Enabling Constant Helpers

To enable constant helpers you need to manually create the constants file, so that RockMigrations knows that it should populate that file.

Case 1: Site-wide migrations

For site-wide assets all you have to do is to create the following file:

/site/RockMigrationsConstants.php

Once you created that file and you did a modules refresh, the file should look something like this (with all the fields and templates created via config migrations):

<?php

namespace ProcessWire;

// DO NOT MODIFY THIS FILE!
// IT IS AUTO-GENERATED BY ROCKMIGRATIONS!
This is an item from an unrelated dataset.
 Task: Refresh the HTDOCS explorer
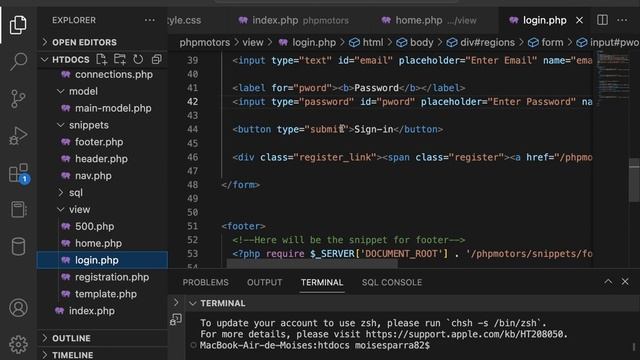[138, 60]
class RockMigrationsConstants
{
  const field_from = 'from';
  const field_hours = 'hours';
  const field_notes = 'notes';
  const field_to = 'to';
  const template_effort = 'effort';
  const template_efforts = 'efforts';
  const template_todo = 'todo';
  const template_todos = 'todos';
}

In your codebase you can then refer to all assets via the RockMigrationsConstants class!

Case 2: Module-specific migrations

Module specific migrations need an additional step, because we want the constants be accessible via the module itself like so:

MyModule::field_myfield
  • Create the file site/modules/MyModule/RockMigrationsConstants.php (Note: In the root folder of the module, not in the RockMigrations folder!)
  • Do a modules refresh

RockMigrations should now have created a trait file like this in /site/modules/MyModule/RockMigrationsConstants.php:

<?php

namespace MyModule;

// DO NOT MODIFY THIS FILE!
// IT IS AUTO-GENERATED BY ROCKMIGRATIONS!

trait RockMigrationsConstants
{
  const field_myfield = 'mymodule_myfield';
}

This file will be auto-generated by RockMigrations and should not be modified. Whenever you add a new config migration this file will be updated automatically.

Finally we have to tell our module to use this trait to expose our new constants to our codebase. For that we simply add a require statement and a use statement to our module file MyModule.module.php:

require_once __DIR__ . '/RockMigrationsConstants.php';
class MyModule extends WireData implements Module, ConfigurableModule
{
  use \MyModule\RockMigrationsConstants;
  // rest of the class
}

Congrats! You should now be able to access your assets via MyModule::... syntax!